Variante Malvaso, verso la chiusura delle indagini: manca solo il parere della Regione Lazio

di Redazione – Il sostituto procuratore Gregorio Capasso sarebbe sul punto di chiudere le indagini sulla cosiddetta Variante Malvaso. Infatti resta solo da sciogliere il nodo sulla correttezza o meno dell’iter seguito dalla giunta per approvare la variante decisiva per il cantiere di Borgo Piave.
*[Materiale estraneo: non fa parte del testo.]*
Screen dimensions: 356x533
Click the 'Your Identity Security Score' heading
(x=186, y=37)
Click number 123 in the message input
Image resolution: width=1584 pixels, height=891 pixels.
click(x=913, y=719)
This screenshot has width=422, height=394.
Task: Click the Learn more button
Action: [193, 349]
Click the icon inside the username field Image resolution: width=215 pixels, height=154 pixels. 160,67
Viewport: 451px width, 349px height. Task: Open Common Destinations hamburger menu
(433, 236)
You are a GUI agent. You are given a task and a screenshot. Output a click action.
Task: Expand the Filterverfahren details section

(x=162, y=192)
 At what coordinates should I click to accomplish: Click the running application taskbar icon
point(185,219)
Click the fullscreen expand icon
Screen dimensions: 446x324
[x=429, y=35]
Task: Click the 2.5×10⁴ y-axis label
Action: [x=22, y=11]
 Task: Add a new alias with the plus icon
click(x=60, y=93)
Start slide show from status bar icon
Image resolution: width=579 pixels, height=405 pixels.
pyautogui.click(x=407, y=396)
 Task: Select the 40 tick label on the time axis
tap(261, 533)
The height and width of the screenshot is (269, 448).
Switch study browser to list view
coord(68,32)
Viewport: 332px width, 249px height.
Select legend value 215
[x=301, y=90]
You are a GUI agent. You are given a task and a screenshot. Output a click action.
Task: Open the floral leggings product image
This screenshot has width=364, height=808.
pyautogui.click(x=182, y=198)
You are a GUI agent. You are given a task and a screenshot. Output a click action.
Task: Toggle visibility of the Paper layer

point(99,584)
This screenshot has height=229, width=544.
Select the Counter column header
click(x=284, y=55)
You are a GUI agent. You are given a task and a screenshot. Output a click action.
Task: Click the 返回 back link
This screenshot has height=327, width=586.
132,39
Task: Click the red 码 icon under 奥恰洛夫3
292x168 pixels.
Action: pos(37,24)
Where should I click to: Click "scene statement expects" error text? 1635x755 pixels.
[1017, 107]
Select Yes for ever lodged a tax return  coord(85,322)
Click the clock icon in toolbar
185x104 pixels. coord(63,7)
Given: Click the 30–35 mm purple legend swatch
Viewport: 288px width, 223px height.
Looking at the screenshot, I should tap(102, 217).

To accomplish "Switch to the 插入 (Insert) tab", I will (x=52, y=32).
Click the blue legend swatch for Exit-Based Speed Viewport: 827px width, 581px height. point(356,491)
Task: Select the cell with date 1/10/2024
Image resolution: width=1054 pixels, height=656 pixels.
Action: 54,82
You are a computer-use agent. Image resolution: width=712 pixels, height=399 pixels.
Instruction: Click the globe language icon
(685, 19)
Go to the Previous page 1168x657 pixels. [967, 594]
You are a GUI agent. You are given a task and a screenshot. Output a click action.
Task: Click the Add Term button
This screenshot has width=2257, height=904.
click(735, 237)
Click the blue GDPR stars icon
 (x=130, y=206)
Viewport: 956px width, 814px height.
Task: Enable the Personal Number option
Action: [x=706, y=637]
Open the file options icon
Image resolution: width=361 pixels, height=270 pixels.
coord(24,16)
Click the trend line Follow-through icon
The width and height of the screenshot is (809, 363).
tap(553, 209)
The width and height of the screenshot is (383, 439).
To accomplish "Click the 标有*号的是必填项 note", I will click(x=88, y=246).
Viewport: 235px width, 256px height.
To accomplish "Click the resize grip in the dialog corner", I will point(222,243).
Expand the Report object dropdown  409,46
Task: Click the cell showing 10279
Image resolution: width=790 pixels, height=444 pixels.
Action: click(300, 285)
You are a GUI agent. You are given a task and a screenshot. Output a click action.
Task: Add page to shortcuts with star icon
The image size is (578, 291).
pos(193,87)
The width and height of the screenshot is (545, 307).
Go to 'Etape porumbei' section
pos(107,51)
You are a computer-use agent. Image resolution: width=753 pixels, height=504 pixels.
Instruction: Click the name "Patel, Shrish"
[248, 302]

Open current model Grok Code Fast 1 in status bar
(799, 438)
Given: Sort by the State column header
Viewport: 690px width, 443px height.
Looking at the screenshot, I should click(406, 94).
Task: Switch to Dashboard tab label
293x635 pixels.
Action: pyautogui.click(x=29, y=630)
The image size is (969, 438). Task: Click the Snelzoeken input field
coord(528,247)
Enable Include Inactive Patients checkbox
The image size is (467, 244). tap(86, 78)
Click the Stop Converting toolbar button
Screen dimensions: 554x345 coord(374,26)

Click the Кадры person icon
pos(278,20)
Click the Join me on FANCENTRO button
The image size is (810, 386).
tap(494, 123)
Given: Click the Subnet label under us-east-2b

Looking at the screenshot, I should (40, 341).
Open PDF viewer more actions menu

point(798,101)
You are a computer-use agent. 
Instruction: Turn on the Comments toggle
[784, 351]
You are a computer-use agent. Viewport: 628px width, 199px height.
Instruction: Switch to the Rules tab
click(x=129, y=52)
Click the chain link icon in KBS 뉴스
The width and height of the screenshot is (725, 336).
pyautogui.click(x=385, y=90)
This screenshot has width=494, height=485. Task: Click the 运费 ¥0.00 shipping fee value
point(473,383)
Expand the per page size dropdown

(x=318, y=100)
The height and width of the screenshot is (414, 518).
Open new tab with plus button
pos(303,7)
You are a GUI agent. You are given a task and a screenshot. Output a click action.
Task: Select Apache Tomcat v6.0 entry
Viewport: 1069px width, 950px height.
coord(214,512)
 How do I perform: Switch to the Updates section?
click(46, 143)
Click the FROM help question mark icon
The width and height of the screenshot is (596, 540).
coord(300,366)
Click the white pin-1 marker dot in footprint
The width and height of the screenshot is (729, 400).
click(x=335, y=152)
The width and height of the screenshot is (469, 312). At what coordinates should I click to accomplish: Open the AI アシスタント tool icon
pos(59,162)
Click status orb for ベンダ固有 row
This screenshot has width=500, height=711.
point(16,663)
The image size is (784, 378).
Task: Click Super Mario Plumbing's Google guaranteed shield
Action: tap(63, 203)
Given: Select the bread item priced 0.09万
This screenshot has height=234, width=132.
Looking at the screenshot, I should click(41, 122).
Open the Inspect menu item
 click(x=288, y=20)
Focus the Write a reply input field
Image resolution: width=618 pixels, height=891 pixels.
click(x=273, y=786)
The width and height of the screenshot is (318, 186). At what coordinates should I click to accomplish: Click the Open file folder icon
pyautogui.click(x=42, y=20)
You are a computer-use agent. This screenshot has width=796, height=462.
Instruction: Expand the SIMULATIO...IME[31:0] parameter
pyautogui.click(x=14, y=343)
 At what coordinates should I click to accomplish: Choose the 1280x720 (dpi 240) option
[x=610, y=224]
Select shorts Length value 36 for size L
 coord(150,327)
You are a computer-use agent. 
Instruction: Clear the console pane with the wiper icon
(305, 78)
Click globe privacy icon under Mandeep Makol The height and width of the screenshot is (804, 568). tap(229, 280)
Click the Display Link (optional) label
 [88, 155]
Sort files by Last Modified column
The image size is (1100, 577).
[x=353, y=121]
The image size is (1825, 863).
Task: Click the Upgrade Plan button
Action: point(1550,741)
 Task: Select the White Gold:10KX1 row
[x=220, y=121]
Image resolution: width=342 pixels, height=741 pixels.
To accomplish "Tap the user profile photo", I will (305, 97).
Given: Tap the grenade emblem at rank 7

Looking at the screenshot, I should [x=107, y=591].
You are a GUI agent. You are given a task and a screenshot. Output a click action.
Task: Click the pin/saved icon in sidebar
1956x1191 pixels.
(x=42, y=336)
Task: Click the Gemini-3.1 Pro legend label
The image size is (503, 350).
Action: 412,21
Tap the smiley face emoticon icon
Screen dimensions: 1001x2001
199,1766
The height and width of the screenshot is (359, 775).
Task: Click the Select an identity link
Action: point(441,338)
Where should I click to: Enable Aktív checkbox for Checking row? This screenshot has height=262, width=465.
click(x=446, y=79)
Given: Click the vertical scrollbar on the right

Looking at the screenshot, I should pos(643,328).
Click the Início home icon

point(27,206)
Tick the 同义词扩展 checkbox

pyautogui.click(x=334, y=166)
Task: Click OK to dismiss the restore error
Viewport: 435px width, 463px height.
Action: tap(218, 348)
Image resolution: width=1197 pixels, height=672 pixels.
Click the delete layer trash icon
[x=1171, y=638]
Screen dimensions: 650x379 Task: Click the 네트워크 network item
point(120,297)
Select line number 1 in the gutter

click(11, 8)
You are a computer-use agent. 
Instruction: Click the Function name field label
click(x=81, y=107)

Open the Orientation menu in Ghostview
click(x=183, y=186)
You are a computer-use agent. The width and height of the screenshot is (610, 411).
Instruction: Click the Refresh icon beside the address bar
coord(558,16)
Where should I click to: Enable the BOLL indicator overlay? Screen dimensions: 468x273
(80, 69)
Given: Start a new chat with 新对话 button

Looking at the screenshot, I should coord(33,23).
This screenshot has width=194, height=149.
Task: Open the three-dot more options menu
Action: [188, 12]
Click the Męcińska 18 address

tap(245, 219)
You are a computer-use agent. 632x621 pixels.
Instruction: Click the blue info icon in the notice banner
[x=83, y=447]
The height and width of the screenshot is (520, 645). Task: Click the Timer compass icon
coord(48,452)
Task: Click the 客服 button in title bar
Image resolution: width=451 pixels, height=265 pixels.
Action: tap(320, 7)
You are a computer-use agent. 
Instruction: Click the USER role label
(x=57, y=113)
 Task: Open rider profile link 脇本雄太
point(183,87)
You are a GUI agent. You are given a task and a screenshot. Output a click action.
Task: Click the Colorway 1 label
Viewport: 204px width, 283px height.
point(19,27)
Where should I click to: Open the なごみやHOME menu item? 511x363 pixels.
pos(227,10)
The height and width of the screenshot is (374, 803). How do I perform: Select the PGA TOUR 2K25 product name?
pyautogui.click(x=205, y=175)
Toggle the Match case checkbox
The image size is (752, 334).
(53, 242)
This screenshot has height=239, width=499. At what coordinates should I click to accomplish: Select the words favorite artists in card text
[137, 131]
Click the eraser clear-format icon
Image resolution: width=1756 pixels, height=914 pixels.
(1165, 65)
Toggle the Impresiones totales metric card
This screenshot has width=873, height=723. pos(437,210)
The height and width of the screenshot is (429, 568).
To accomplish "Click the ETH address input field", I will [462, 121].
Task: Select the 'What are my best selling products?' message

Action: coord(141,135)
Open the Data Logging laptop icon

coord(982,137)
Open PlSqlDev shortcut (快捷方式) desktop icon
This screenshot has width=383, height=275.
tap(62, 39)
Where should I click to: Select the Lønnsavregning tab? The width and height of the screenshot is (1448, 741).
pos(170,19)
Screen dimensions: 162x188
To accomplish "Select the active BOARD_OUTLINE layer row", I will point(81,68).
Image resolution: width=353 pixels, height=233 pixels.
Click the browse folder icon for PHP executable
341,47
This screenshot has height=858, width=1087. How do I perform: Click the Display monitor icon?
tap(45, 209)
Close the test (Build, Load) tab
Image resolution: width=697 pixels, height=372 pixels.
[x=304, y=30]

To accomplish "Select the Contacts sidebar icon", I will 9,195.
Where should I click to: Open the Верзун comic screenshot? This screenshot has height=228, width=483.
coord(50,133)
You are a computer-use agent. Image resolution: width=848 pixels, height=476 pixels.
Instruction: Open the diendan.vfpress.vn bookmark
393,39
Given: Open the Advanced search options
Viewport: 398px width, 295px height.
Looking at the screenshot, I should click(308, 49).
Secondo il parere del professor Tedeschini, richiesto dal Comune di Latina all’indomani dell’apertura delle indagini, la giunta avrebbe operato nel modo giusto perché la variante non andava ad alterare in modo significativo il Piano regolatore generale e quindi poteva essere approvata dal solo sindaco e dagli assessori. Il parere pro veritate di Tedeschini però non convince del tutto la Procura secondo la quale, il professore consulente di Piazza del Popolo, non avrebbe avuto a disposizione tutta la documentazione necessaria per dare il suo giudizio.

Secondo i due consulenti della Procura, Alessandro Balestrieri e Dario Tarozzi, invece, la variante sarebbe dovuta passare necessariamente per l’approvazione del Consiglio comunale.

A questi due pareri si andrà ad aggiungere quello della Regione Lazio che è il tassello che manca alla conclusione delle indagini.